Given the name of a directory containing the CUTG database, cutgextract will calculate codon usage tables for individual species (e.g. EHomo_sapiens.cut) and place them in the CODONS subdirectory of the EMBOSS data directory. This is an all-or-nothing extraction; it will create many files and take several minutes. The usage tables are calculated from the sum of codons over all sequences for each organism.
cutgextract looks in the specified directory and opens all the files with the extension '.codon'. These are all expected to be CUTG data files. It then parses out the codon usage data and writes one file per species into the EMBOSS data/CODONS directory. The names of the files are derived from the species names in the CUTG files. These files names will be long and therefore descriptive.
|
cutgextract writes a set of EMBOSS codon usage data files to the EMBOSS data/CODONS data directory.

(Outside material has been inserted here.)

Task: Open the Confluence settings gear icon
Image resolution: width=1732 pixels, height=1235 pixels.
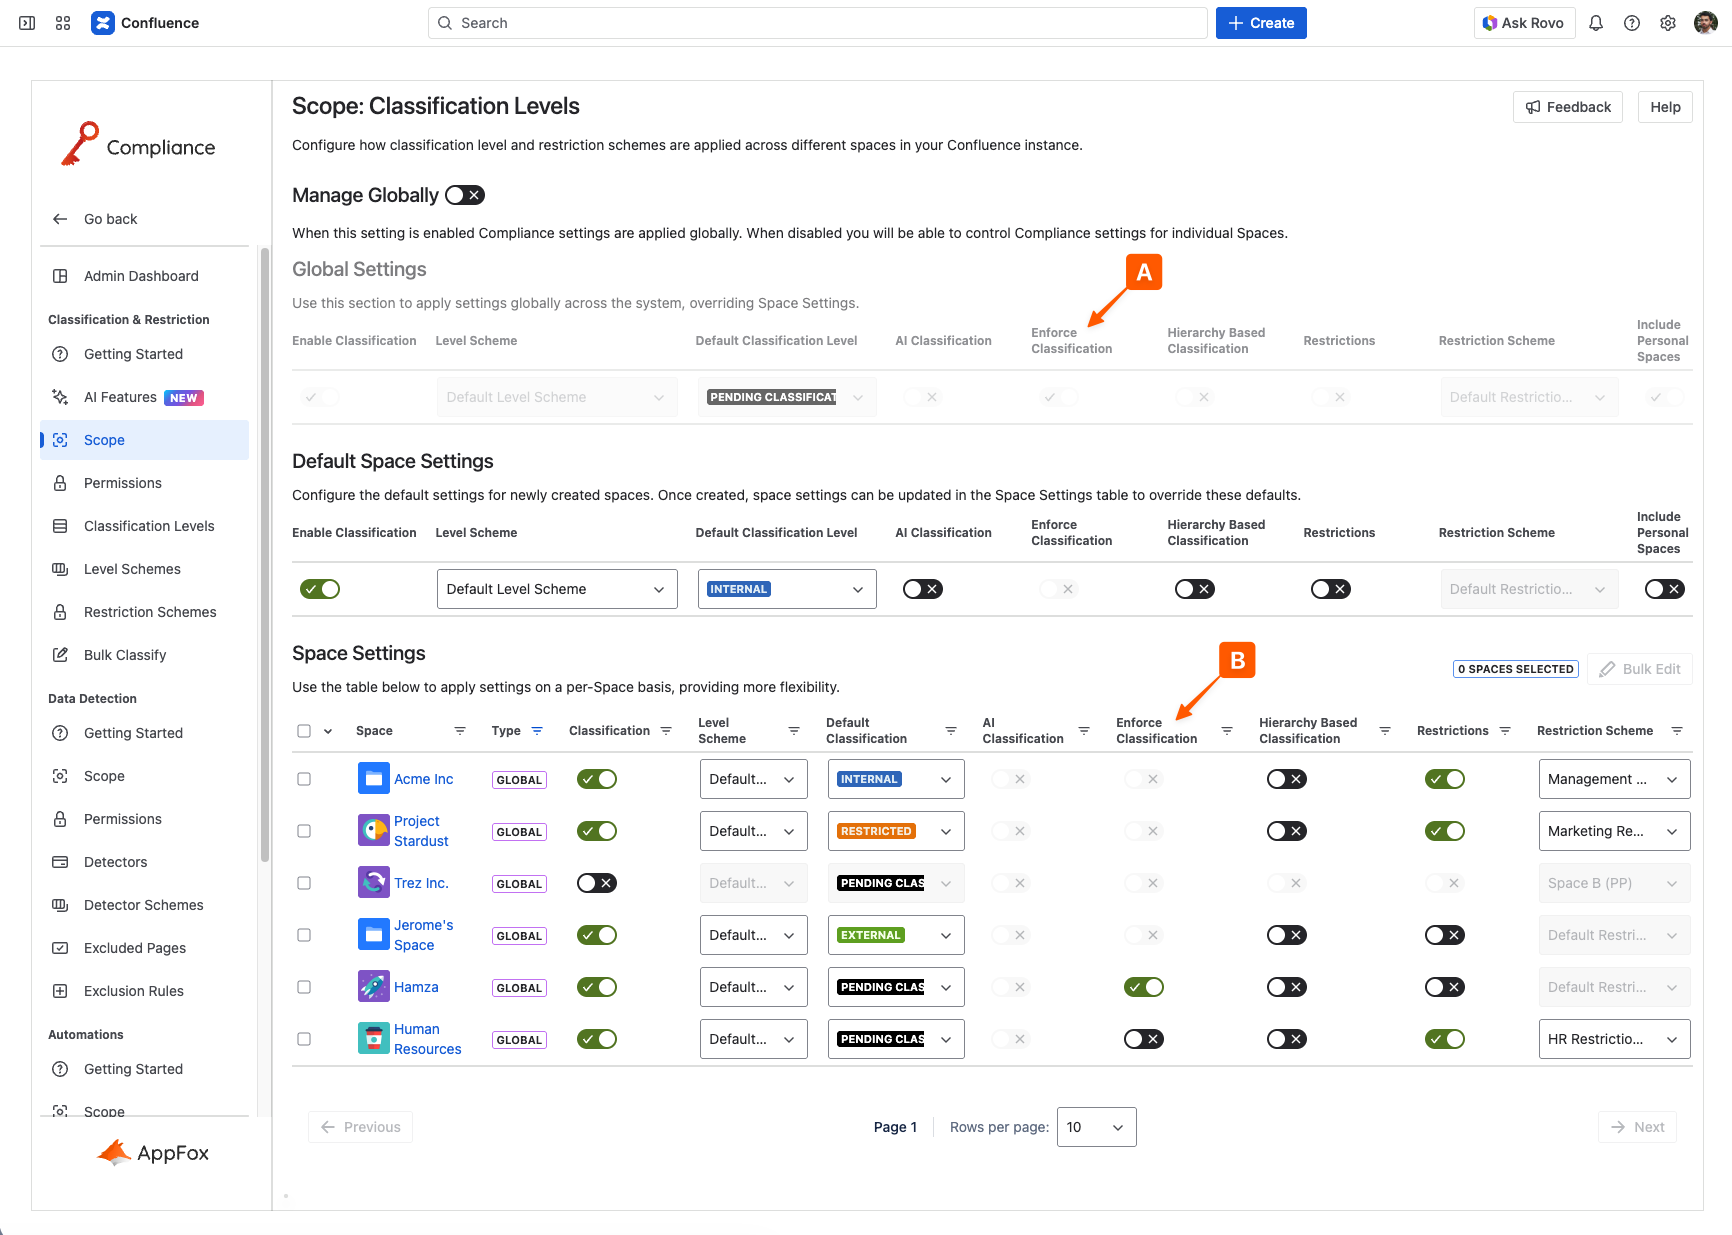Action: (1668, 23)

The EMBOSS distribution includes a set of codon usage tables calculated from the files listed in ftp://ftp.ebi.ac.uk/pub/databases/codonusage/README), with a few additions whose exact derivation cannot easily be determined. Many people would prefer to create their own from the public CUTG data. The CUTG database can be downloaded from ftp://ftp.ebi.ac.uk/pub/databases/cutg.
If you run cutgextract on the CUTG database from ftp://ftp.ebi.ac.uk/pub/databases/cutg all of the *.codon files included in the database will be processed. You may need to uncompress these files (*.codon) before running cutgextract on them.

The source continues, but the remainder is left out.